* _Passage given_

_ _ _ _ _ _ _

First, the regional air district has an important role to play in establishing responsibility for on-farm dust mitigation through its CMP Program, mentioned earlier in this report. This program identifies a set of on-farm practices that landowners can choose from to manage dust; many of these practices mirror those reported in Appendix B. Compliance with the proposed practices is enforced through on-site inspections performed by the district. The program is currently being evaluated for updates to further promote conservation tillage and otherwise more effectively reduce both PM10 and PM2.5 from agricultural lands. This represents an opportunity to further integrate considerations surrounding large-scale land transitions into district rulemaking.

When it comes to funding, the district’s programs to phase out agricultural burning and to replace older almond harvesting equipment can serve as models for future efforts to address land fallowing under SGMA. A recent decision to proceed with a near-complete phase-out of agricultural burning in the valley by 2025 will lead to important improvements in air quality; at the same time, some previously cost-effective alternatives for disposal of agricultural debris have become unavailable, most notably opportunities for biomass energy generation. The district was allocated $178 million in state funds to help identify and develop alternative uses for these agricultural materials, with some guidance on alternatives from the Air Resources Board (CARB 2021b).

As noted earlier, harvesting some nut crops—especially almonds—during the late summer and early fall can produce significant dust emissions. In collaboration with the Almond Board of California, the district has begun to administer a subsidy program that supports the adoption of improved, low-dust machinery throughout the valley. Subsidy rates range from 50 to 75 percent of new equipment costs, with the higher rates reserved for users within a seven-mile radius of Shafter, a Kern County community at special risk of dust impacts. To date, 164 old, high-polluting machines have been replaced with newer models designed to produce less dust; program expenditures totaled $13.7 million for these projects (Klassen 2022). This approach of scaling up mitigation support for high-risk areas can help improve program cost-effectiveness.

_ _ _ _ _ _ _

* _Provided material_
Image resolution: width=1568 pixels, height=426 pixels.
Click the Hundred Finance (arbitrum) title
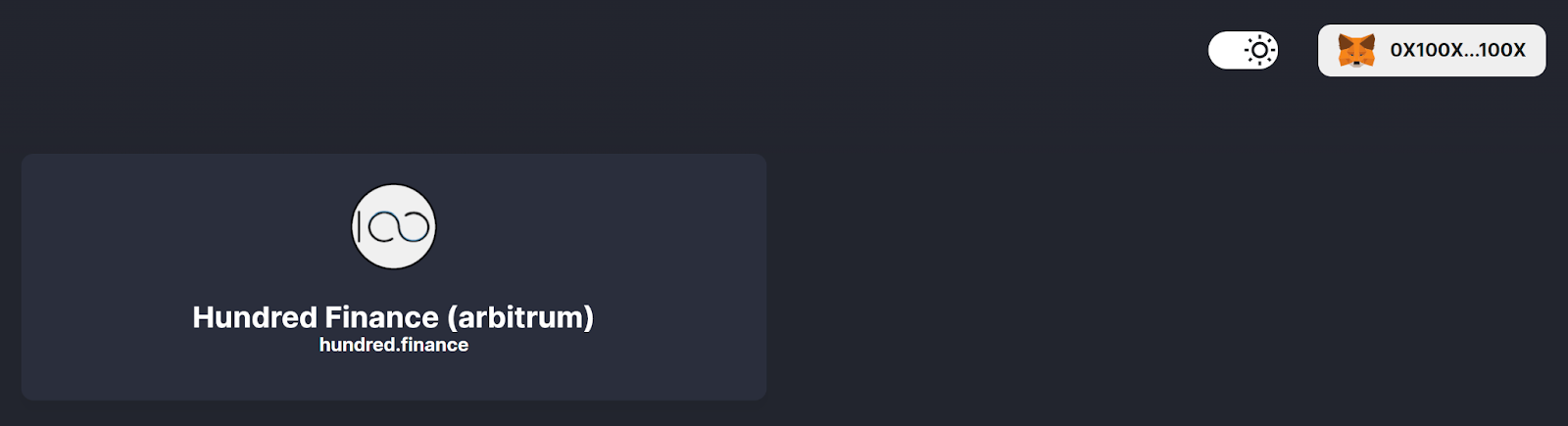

_ _ _ _ _ _ _

* _Task instructions_
Please copy the stretch from "As noted earlier, harvesting" through "improve program cost-effectiveness." from the passage on farm dust mitigation.

* _The answer_
As noted earlier, harvesting some nut crops—especially almonds—during the late summer and early fall can produce significant dust emissions. In collaboration with the Almond Board of California, the district has begun to administer a subsidy program that supports the adoption of improved, low-dust machinery throughout the valley. Subsidy rates range from 50 to 75 percent of new equipment costs, with the higher rates reserved for users within a seven-mile radius of Shafter, a Kern County community at special risk of dust impacts. To date, 164 old, high-polluting machines have been replaced with newer models designed to produce less dust; program expenditures totaled $13.7 million for these projects (Klassen 2022). This approach of scaling up mitigation support for high-risk areas can help improve program cost-effectiveness.